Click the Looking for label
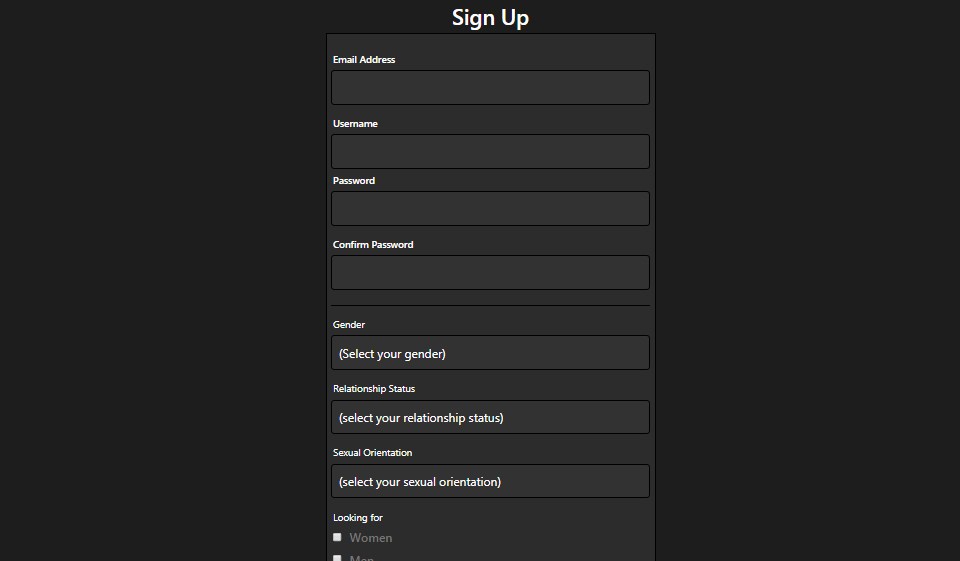The width and height of the screenshot is (960, 561). (x=358, y=518)
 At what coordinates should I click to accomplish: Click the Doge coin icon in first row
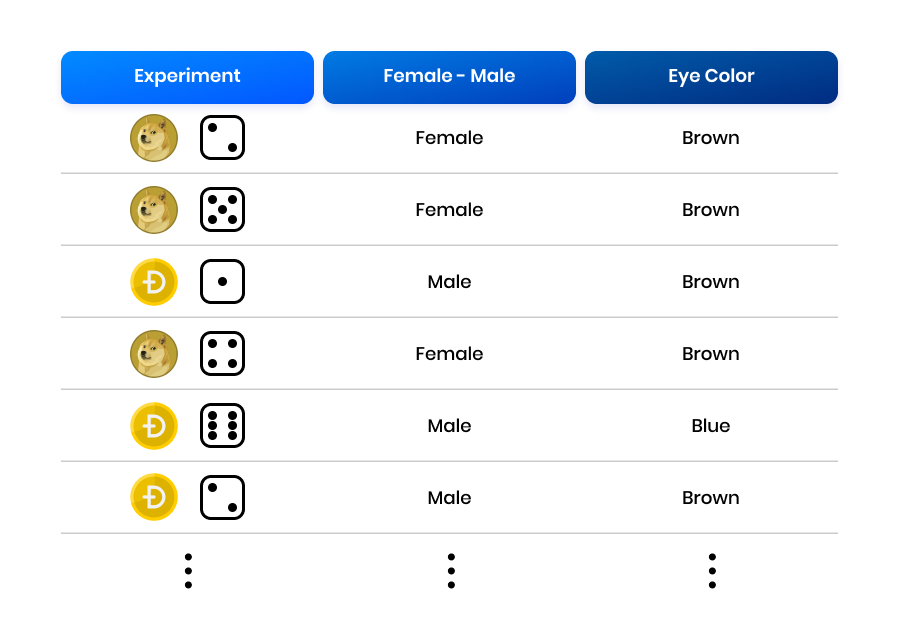[154, 138]
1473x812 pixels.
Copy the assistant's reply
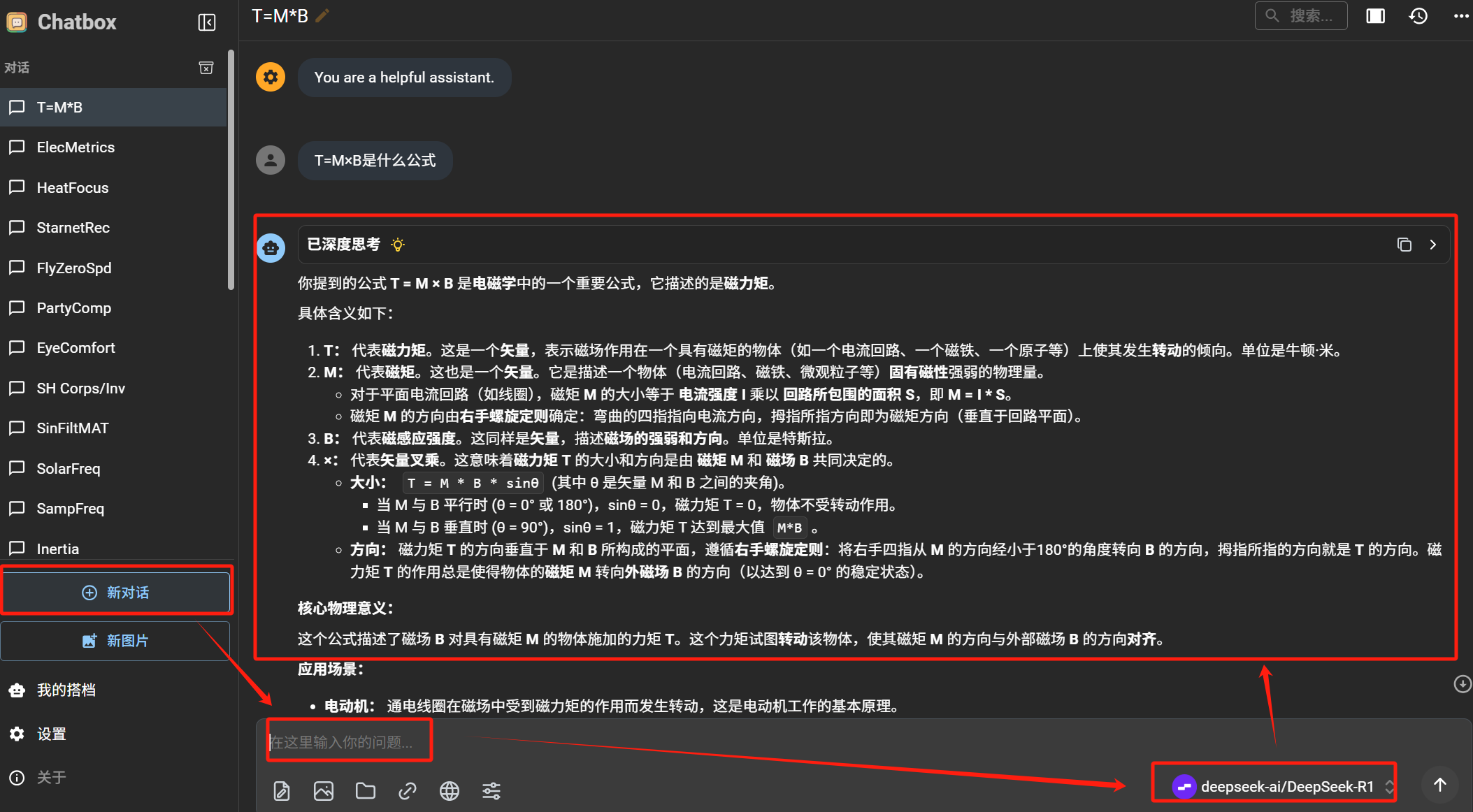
:::
Given problem =>
Recast the lines above as a JSON list of strings, one string per line, with blank lines left out and the pictures omitted.

Result for this task =>
[
  "Click the Looking for label",
  "The width and height of the screenshot is (960, 561). (x=358, y=518)",
  " At what coordinates should I click to accomplish: Click the Doge coin icon in first row",
  "[154, 138]",
  "1473x812 pixels.",
  "Copy the assistant's reply"
]